Exercise objective = Repeat the part of the post on the propaganda of success below, starting at "I reply (WS): That" and ending at "the girl, no?".

Reading passage =
↓
Propaganda of individual success (was: Pecunia non olet?)

Wojtek Sokolowski sokol at jhu.edu
Thu Jun 18 11:28:33 PDT 1998


At 09:15 AM 6/18/98 -0400, Dan Lazare wrote:
>
>What do vague generalizations like these mean? What do you mean by
>"Americans"? American workers? American capitalists? Actually, Americans
>have long romanticized failure as well as success. Westerns, to cite just
one
>example, have long celebrated the loser/drifter and denigrated the middle-
>class townie. Hard-boiled detective fiction, I understand, does the same.

I reply (WS): That is simply not true. The genre you are talking is a more subtle variant of the propganda of success, the "Down and Out in Beverly Hills" variety. It simply says that:

(a) being down and out is not as bad as it might seem - the protagonits might be out of luck and struggling, but they are still happy campers and free (that magic f-word of bourgeois ideology), and

(b) it is only temporary, for the opportunities are awaiting - all those shows have a happy ending, the protagonist getting the money and the girl, no?

Lest you argue that all popular shows have a happy ending, so all are propaganda of success by definition, let me point out to the counterfactual - that 'happy ending' does not have to mean 'individual success" i.e. getting the girl and the money. It may involve a subsumption of individual success into a larger collective effort, a narrative device sometimes used in Soviet cinematography with greater or lesser success.
↑
Data extract =
↓
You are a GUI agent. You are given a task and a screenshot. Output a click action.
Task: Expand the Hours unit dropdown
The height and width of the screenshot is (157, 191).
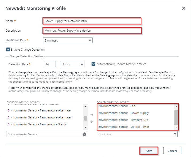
↑
Exercise result =
I reply (WS): That is simply not true. The genre you are talking is a more subtle variant of the propganda of success, the "Down and Out in Beverly Hills" variety. It simply says that:

(a) being down and out is not as bad as it might seem - the protagonits might be out of luck and struggling, but they are still happy campers and free (that magic f-word of bourgeois ideology), and

(b) it is only temporary, for the opportunities are awaiting - all those shows have a happy ending, the protagonist getting the money and the girl, no?